The 2017 Farm Act, signed by North Carolina Gov. Roy Cooper in July, includes an amendment that prevents agricultural producers from directly transferring funds to labor unions to pay workers' dues. The amendment also forbids farms from settling lawsuits with improved union contracts.
In a news release, the groups involved with the suit argued the state law is discriminatory — since most farm workers in North Carolina are Latino and work under temporary visa statuses — and is an unconstitutional violation of the workers’ right to participate in a union.
The lawsuit was filed in the U.S. District Court for the Middle District of North Carolina by a group of civil rights organizations on behalf of FLOC and two farm workers. The groups — which include the American Civil Liberties Union, Southern Poverty Law Center, the North Carolina Justice Center, and the Robert J. Willis law offices — want the court to block implementation of the law through an injunction while the lawsuit proceeds.

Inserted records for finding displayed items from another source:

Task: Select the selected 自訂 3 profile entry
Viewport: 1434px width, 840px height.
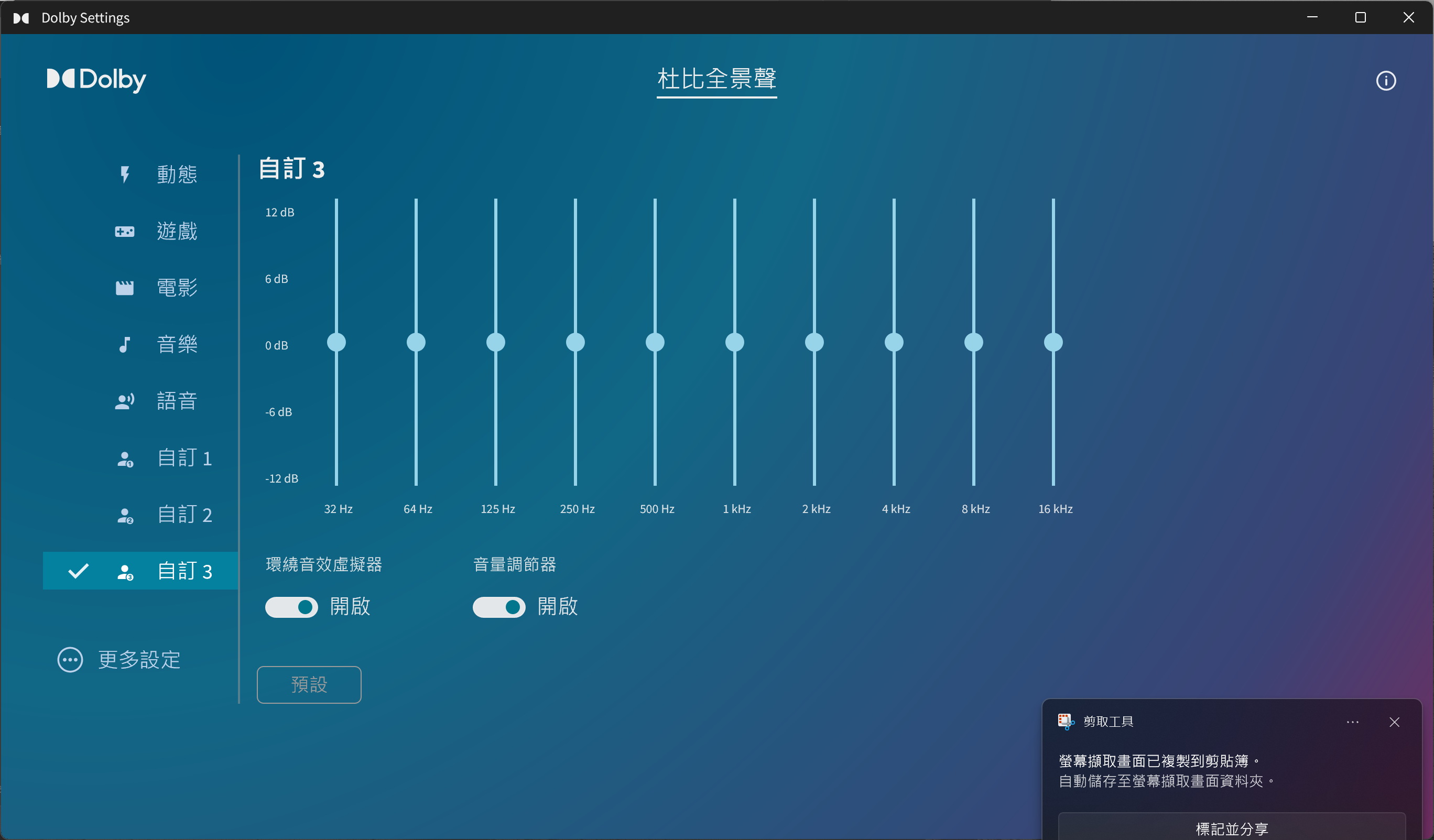Action: click(140, 571)
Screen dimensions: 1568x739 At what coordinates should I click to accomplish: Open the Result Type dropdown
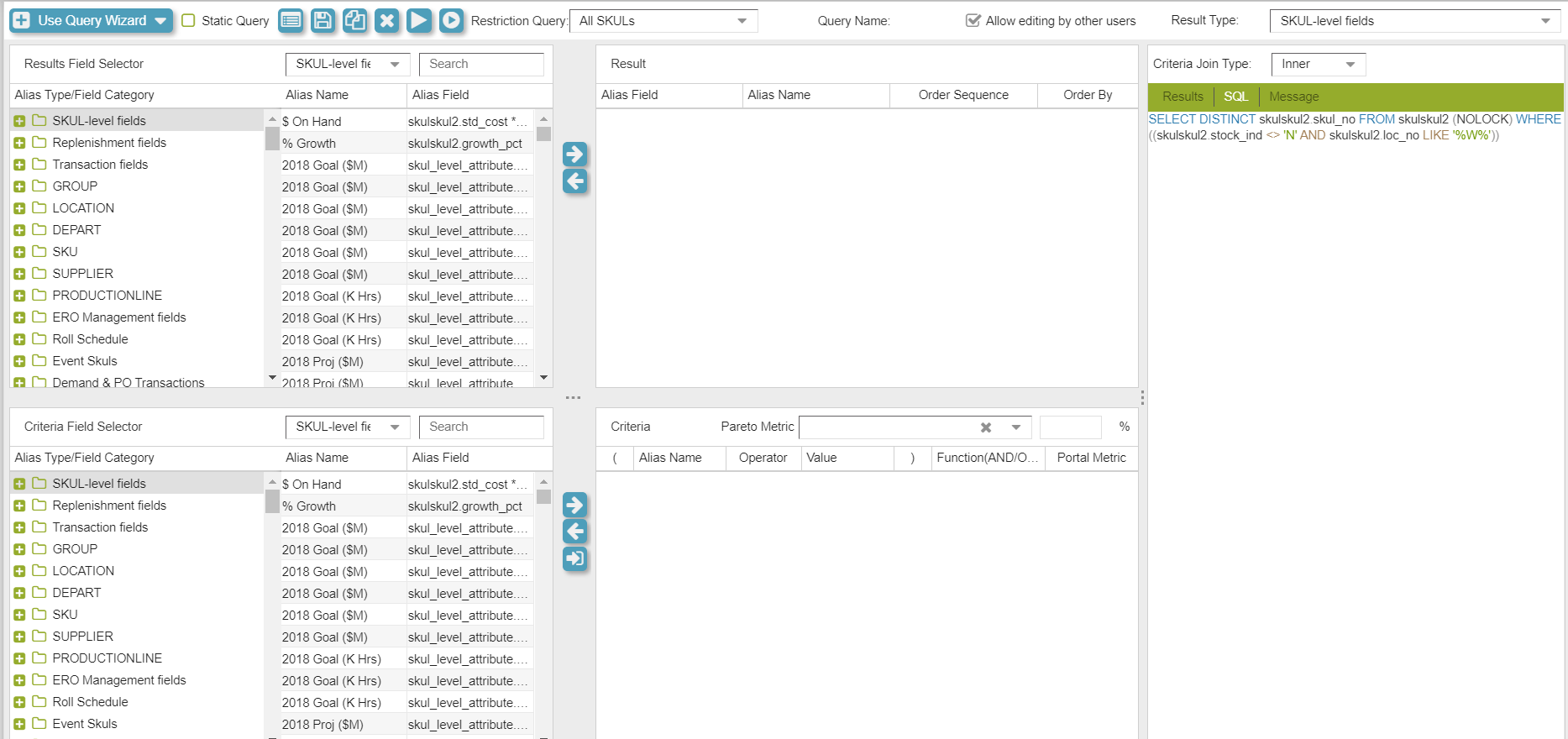pyautogui.click(x=1414, y=21)
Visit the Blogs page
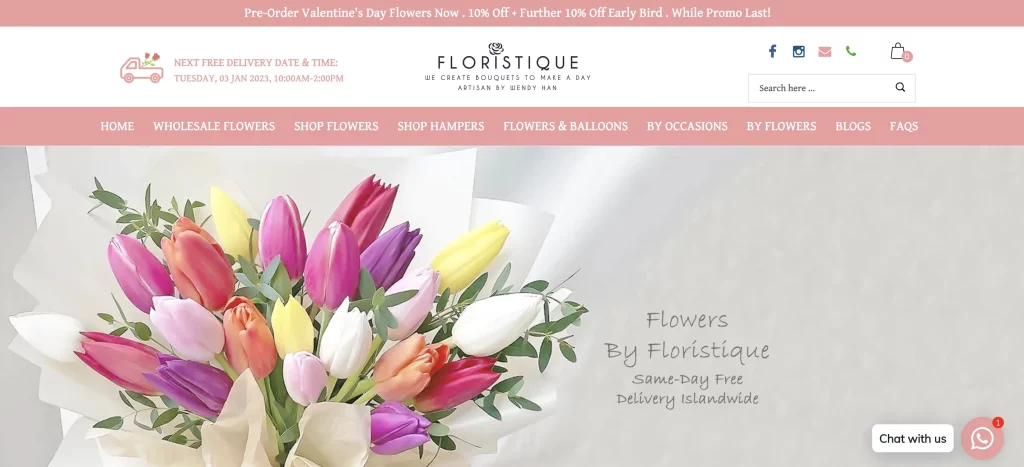This screenshot has width=1024, height=467. tap(853, 126)
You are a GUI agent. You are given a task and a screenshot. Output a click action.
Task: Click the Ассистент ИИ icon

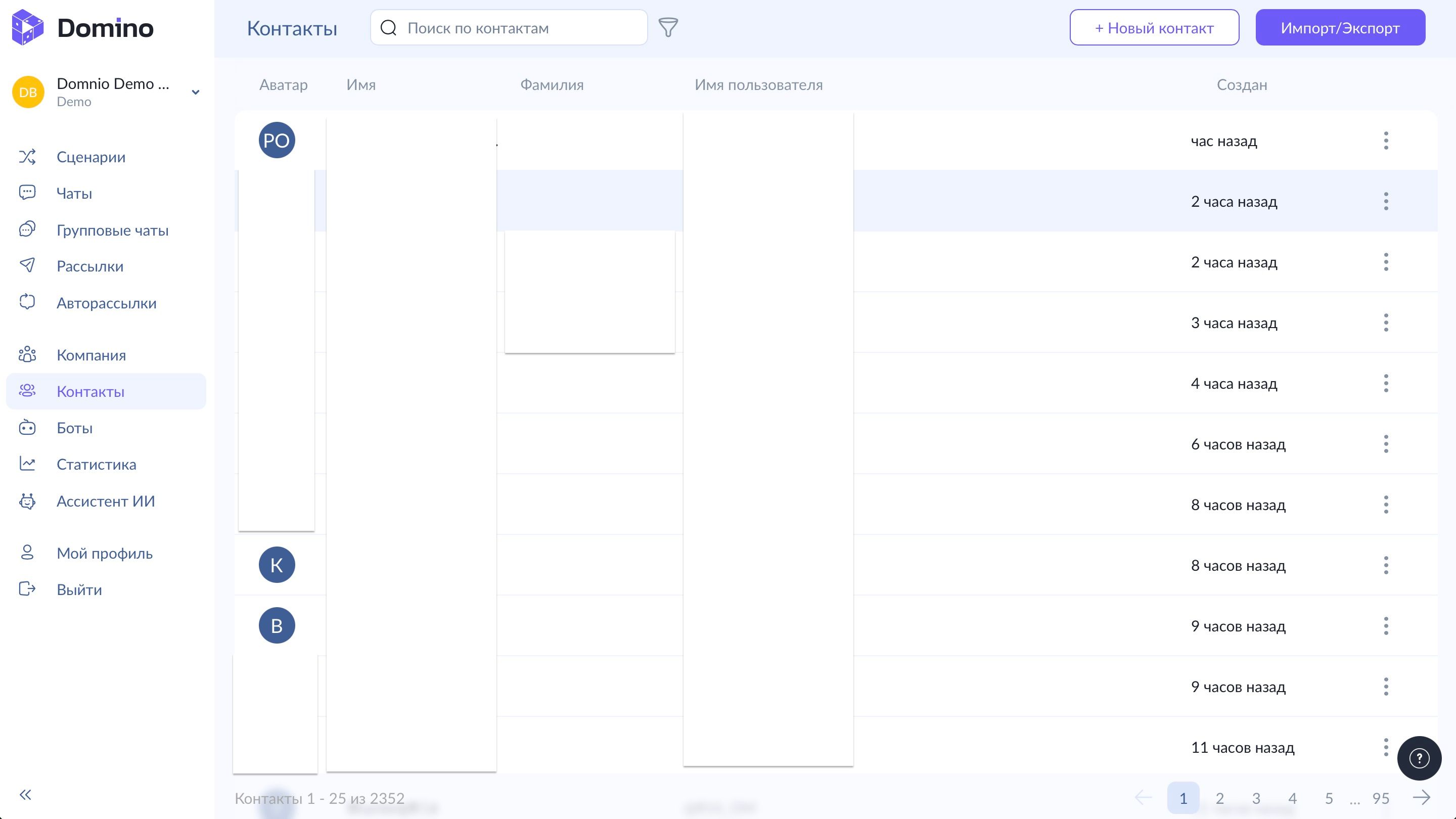tap(27, 502)
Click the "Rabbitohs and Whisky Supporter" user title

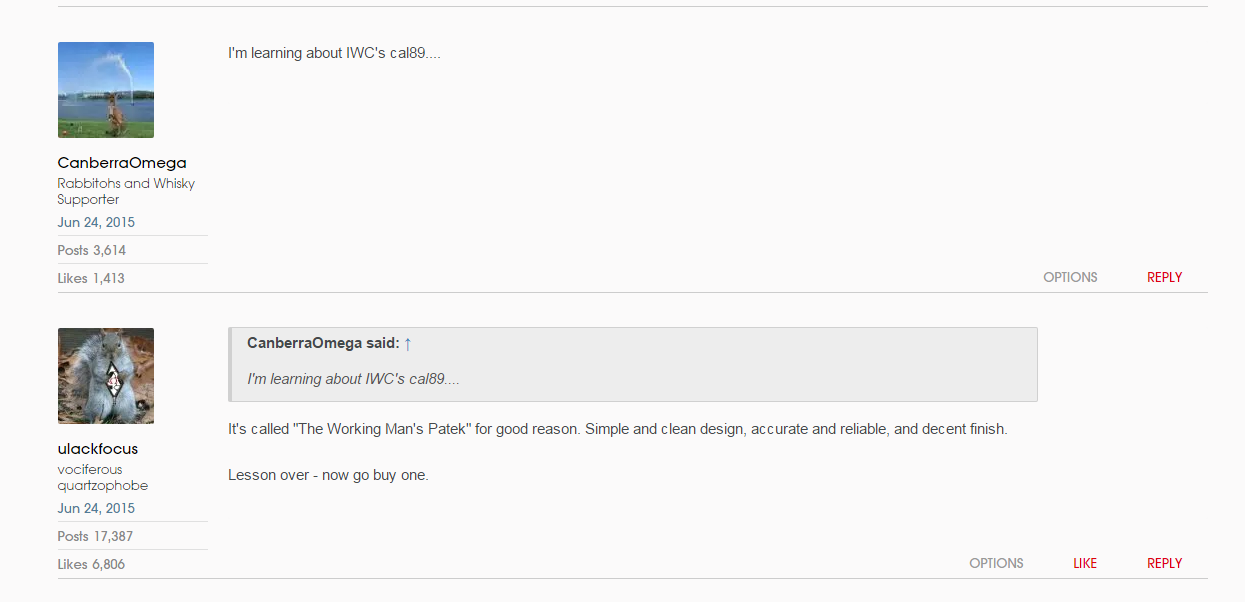click(126, 191)
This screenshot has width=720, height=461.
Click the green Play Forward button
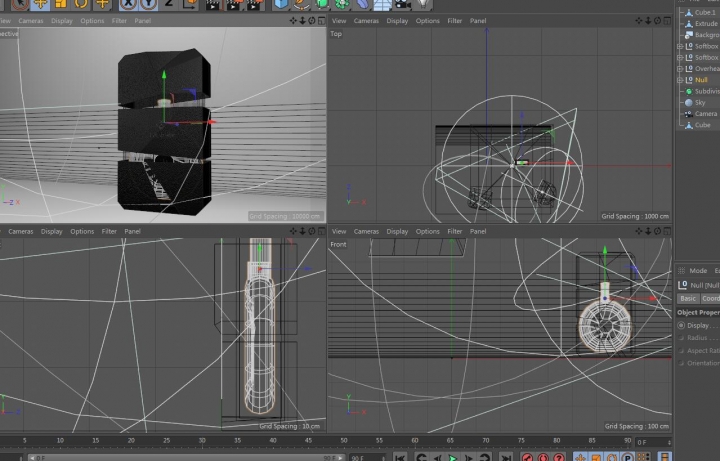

The suit lists FLOC as well as Victor Toledo Vences and Valentin Alvarado Hernandez as plaintiffs, with Governor Cooper and Director of the North Carolina Administrative Office of Courts Marion Warren as defendants.
A call to the governor’s office Wednesday was not returned.
Both Mr. Toledo Vences and Mr. Alvarado Hernandez are Mexican nationals on a guest worker visas and are FLOC members.
“Farmworkers provide indispensable labor to North Carolina’s economy. In exchange for their sacrifices and hard work, the legislature has repaid them with suppression of their constitutional rights,” Kristi Graunke, senior SPLC supervising attorney, said in a statement. “They deserve fair compensation, humane working conditions, and the ability to remedy grievances through collective bargaining. This law swings open the door for worker abuse on every farm across the state.”
Opponents to the law say state legislators who pushed the bill are owners of agricultural operations, with the primary sponsor previously subject to a wage theft lawsuit by FLOC-affiliated farm workers.
FLOC signed a four-year statewide contract in December, 2016. The Farm Act is not retroactive, meaning it only applies to agreements made after Thursday, but union organizers said the bill will spell doom once their current contracts expire, as they would have to travel across the state to collect union dues at about 700 farms.
“With the continuation of Jim Crow-era laws that aim to stop a now almost entirely Latino workforce from organizing, this is an affront to freedom of association and smacks of racism,” FLOC President Baldemar Velasquez said in a statement. “Companies like Reynolds American should be embarrassed that growers in their supply chains are attacking the very farm workers who make their companies’ wealth.”
Union representatives had unsuccessfully petitioned Governor Cooper, a Democrat, to veto the bill.